Start at the first record below and retype through the last, exactly.

[Dataset entries]
*** Begin section ***

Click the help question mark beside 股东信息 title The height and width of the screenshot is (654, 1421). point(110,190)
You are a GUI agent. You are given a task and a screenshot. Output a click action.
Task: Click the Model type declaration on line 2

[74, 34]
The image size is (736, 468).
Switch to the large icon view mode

*** End section ***

Answer space »
Click the help question mark beside 股东信息 title The height and width of the screenshot is (654, 1421). point(110,190)
You are a GUI agent. You are given a task and a screenshot. Output a click action.
Task: Click the Model type declaration on line 2

[74, 34]
The image size is (736, 468).
Switch to the large icon view mode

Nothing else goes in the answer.